# Chihuahua puppy poops everywhere but where he's supposed to



## EasyBreezy (Mar 19, 2011)

I'll wake up in the morning and take him outside and be out there for nearly 30 minutes and he won't do anything. Then when I get tired and bring him back inside, he'll immediately sniff around for a few seconds and start pooping. Then I'll tell him no and take him back outside for another 20 minutes and he won't do anything.

This happens almost everyday. We've tried to use training pads too but he'll rarely use them. He only likes pooping on the carpet. Today I woke up and did the same routine. I took him outside for 15 minutes and he didn't poop. I brought him back to my room and when I turn around for a few seconds to open his crate, he started pooping. I took him outside again for a few minutes and he didn't poop. So I brought him back inside and put him in his crate, and 30 seconds later he had pooped in his crate.

How am I supposed to positively reinforce him if he doesn't do the right things  I don't want to just keep saying no or he'll think pooping in general is bad.

Edit: He's nearing 10 weeks old, we've had him for 2 weeks and it's always been this way


----------



## osdbmom (Feb 15, 2011)

He might be smelling that he went there before. Have you tried an enzyme cleaner, like natures miracle? even if you can smell it, dogs can.


----------



## EasyBreezy (Mar 19, 2011)

Yes I have an Enzyme cleaner and clean it up after every accident. He never poops in the same place twice though (unless it's his crate)


----------



## dilbert (Nov 1, 2008)

Sometimes puppies develop a preference for going on a certain type of surface. Since you are cleaning up the accidents with an enzymatic cleaner, it may be the surface feel that is attracting him. Do you have an area with a hard surface floor, like a kitchen or bathroom that you could limit his access to? You'll want to take him out every 45 minutes. Take him out on a leash. When outside, just stand there like a tree. No interaction. If he goes, give a major reward _immediately_ after he goes; 3 or 4 super yummy treats. If he does not go within 5 minutes, take him back inside and put him in his crate (which is sounds like you are doing) for 5 minutes.
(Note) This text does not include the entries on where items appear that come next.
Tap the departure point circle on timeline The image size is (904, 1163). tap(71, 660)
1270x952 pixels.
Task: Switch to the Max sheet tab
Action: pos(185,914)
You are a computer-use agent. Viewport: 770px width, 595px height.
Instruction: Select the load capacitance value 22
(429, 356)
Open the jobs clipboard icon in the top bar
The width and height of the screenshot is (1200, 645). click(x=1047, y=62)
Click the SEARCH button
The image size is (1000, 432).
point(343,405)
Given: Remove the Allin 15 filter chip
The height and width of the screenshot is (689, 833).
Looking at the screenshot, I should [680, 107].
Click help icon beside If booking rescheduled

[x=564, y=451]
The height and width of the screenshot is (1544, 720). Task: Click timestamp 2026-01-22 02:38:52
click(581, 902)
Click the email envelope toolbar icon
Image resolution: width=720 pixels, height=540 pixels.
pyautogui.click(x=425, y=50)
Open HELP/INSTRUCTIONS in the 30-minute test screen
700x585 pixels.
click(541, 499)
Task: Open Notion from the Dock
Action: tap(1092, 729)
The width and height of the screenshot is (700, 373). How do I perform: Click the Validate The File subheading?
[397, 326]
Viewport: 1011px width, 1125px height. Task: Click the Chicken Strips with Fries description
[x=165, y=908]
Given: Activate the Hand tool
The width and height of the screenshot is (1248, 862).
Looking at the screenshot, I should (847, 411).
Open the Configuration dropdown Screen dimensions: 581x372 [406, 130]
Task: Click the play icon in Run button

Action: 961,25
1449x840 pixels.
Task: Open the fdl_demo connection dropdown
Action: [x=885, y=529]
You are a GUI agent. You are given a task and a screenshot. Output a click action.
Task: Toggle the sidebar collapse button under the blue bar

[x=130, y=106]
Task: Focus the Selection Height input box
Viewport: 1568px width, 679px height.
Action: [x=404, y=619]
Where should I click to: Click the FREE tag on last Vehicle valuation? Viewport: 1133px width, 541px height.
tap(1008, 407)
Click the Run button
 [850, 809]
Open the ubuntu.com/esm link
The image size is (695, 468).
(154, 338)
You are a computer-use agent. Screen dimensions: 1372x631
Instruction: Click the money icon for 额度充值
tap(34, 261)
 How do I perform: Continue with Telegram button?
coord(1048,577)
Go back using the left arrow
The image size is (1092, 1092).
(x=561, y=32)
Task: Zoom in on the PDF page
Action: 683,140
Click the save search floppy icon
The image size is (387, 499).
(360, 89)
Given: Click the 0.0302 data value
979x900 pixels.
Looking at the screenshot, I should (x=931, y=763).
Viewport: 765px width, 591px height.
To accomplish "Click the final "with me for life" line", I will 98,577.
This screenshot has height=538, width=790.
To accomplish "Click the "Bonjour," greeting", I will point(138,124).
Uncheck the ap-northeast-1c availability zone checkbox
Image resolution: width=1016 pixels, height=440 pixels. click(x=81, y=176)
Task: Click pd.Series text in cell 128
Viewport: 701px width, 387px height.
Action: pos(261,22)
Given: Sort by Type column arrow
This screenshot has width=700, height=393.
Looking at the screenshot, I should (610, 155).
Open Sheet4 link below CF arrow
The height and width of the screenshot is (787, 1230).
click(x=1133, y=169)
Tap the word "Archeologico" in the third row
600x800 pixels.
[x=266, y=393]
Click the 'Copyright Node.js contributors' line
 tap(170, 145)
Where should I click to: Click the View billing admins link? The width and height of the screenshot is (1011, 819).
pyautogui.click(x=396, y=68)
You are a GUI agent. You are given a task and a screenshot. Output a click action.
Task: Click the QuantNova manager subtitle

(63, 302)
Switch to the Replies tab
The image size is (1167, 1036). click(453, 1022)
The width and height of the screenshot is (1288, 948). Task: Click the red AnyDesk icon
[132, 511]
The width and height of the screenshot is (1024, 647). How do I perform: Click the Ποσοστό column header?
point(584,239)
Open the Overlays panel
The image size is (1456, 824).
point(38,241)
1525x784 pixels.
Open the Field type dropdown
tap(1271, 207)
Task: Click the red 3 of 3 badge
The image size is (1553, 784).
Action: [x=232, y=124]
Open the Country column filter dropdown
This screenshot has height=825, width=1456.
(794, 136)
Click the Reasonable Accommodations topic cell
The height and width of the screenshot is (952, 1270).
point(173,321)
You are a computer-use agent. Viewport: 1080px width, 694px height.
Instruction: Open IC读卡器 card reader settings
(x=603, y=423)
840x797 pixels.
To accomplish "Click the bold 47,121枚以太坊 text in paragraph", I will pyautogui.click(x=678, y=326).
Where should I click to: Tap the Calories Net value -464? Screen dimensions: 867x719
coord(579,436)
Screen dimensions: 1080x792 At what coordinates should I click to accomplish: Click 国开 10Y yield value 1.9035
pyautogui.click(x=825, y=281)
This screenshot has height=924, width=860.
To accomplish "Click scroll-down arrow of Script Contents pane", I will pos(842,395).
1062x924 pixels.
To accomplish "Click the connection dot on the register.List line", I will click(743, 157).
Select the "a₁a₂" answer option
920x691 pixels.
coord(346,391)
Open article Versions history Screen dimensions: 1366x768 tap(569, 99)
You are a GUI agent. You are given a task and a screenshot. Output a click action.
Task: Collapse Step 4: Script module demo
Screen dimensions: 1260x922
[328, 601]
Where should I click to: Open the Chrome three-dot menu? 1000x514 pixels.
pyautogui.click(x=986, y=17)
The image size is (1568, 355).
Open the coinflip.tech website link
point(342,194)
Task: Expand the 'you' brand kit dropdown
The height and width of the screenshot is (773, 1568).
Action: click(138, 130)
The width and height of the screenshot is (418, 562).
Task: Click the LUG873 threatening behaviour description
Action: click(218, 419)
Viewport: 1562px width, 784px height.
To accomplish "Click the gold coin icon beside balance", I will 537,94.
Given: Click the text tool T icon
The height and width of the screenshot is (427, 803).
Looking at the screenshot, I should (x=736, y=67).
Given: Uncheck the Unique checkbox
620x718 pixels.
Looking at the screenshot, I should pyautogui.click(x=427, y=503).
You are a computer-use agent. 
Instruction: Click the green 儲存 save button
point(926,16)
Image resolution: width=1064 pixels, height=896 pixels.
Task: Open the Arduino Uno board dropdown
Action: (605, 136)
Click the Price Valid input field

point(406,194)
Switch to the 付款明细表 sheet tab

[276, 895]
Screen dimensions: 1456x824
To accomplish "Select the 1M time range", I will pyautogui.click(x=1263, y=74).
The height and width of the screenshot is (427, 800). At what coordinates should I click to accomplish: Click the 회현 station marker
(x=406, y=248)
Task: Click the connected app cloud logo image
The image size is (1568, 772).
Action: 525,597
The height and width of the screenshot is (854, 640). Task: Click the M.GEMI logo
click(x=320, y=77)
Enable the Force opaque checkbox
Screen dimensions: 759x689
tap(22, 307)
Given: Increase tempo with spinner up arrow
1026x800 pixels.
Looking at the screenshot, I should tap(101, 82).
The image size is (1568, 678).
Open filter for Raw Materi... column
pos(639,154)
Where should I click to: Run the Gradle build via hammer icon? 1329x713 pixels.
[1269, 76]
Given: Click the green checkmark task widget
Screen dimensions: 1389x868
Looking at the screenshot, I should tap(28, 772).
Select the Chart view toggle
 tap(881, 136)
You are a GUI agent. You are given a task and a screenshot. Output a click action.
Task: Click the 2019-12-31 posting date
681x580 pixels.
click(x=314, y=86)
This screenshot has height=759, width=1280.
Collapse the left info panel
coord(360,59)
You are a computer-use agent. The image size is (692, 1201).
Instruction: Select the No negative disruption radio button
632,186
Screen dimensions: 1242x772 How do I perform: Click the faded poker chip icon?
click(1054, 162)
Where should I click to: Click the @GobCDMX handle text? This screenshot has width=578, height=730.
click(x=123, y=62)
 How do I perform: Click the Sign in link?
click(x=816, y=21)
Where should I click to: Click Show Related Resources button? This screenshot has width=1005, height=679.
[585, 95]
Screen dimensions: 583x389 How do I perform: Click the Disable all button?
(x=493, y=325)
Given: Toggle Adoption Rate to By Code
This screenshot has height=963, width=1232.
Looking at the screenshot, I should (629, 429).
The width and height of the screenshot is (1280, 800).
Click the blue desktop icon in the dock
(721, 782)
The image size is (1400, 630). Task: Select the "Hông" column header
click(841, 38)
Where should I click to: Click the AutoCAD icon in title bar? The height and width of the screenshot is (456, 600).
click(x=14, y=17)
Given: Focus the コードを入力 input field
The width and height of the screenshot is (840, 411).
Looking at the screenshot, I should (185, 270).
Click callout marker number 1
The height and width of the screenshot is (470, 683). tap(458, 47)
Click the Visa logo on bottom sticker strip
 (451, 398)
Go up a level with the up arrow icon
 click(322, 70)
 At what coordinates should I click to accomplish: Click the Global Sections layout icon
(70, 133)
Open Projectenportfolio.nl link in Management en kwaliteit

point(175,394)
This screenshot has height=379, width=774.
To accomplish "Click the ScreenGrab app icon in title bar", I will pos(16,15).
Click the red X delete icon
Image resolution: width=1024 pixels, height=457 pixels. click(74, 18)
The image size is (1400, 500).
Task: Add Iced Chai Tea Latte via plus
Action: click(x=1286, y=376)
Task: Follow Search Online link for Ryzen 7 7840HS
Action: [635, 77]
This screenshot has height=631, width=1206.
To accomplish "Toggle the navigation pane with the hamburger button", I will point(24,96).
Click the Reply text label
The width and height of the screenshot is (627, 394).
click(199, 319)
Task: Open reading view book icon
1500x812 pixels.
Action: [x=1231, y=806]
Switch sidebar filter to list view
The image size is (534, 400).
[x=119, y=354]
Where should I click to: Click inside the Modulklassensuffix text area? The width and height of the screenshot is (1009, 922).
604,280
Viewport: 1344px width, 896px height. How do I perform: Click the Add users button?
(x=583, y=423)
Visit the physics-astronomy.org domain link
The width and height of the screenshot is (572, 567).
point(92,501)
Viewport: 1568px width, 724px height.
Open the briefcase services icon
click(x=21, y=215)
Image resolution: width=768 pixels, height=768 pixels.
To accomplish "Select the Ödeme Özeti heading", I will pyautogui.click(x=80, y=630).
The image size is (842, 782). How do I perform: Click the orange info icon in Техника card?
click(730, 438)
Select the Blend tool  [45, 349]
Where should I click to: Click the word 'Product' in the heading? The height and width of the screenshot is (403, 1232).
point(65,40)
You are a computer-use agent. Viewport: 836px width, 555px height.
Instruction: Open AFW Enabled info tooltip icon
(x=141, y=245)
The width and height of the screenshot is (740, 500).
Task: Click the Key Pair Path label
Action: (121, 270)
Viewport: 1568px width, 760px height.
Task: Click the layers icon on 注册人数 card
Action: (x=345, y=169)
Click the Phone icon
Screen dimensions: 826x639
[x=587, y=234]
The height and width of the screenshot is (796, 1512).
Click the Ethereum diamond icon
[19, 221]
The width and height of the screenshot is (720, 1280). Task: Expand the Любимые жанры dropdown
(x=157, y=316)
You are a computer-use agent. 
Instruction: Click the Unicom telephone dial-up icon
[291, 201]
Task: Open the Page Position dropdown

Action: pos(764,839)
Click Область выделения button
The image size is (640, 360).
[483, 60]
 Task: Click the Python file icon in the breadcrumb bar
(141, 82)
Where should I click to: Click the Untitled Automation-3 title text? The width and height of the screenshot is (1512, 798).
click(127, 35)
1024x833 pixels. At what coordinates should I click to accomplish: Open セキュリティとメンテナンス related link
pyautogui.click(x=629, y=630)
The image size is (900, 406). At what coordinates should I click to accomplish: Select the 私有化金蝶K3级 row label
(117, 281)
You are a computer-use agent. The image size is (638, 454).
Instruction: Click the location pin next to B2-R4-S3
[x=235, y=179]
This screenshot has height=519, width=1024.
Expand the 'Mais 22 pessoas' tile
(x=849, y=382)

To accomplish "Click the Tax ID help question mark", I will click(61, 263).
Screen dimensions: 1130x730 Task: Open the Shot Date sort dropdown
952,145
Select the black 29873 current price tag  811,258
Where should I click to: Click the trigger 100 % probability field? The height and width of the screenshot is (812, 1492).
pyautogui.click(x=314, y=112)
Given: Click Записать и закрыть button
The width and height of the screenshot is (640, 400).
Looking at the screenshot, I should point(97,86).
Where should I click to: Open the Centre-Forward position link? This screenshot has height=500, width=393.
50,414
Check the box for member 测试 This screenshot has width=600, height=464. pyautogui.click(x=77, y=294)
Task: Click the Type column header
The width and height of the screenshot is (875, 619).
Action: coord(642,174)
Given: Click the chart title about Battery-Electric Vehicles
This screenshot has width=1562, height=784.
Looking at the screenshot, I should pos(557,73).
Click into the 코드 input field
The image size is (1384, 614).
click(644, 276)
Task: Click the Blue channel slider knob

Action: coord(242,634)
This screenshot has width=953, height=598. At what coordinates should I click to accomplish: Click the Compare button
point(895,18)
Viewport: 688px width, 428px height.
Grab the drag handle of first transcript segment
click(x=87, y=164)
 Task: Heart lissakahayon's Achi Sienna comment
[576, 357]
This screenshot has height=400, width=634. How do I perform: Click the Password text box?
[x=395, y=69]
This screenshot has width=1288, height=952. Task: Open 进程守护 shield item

But if possible, keep him off the carpet. That may be what is triggering him. After 5 minutes, back outside for 5 minutes. Repeat until he goes outside (big reward). Then inside for 45 minutes.


----------



## EasyBreezy (Mar 19, 2011)

We just got back from being outside for 15 minutes, and when I put him in his crate, he peed in it :/

It just frustrates me because it's nearly noon and I've been up since 9 trying to get him to eliminate in the right place and haven't even eaten or showered myself. I don't mind cleaning up accidents, but I want him to play with his toys and get some exercise not spend hours in his crate or outside waiting for him to go.


----------



## RubyFeuer (Mar 30, 2010)

You could put him on a leash and keep walking him until he goes. Or you could put a pad inside that way you could go out then when you come back in let him go on the pad to poop then maybe he'll learn how to use that.


----------



## beverley (Oct 7, 2010)

i think most people go through this with puppies, i know we did! i spent no more than 5 minutes outside saying 'be quick'. if he didnt go in 5 minutes then we came back in again and watched him like a hawk until we saw him sniffing. once there is something done outside then praise like mad, we always treated branston as soon as he's been to the toilet. it is a pain and you do feel like you are a yoyo, but stick with it and it will come eventually


----------



## EasyBreezy (Mar 19, 2011)

If this is normal behavior, then I guess it doesn't frustrate me THAT much knowing that all puppies do this. I do what you said, and watch him like a hawk until I start seeing him sniffing. But in my experience, the second he starts sniffing, he starts pooping. It's like he really really has to go but won't unless it's where he wants.


----------



## RubyFeuer (Mar 30, 2010)

EasyBreezy said:


> If this is normal behavior, then I guess it doesn't frustrate me THAT much knowing that all puppies do this. I do what you said, and watch him like a hawk until I start seeing him sniffing. But in my experience, the second he starts sniffing, he starts pooping. It's like he really really has to go but won't unless it's where he wants.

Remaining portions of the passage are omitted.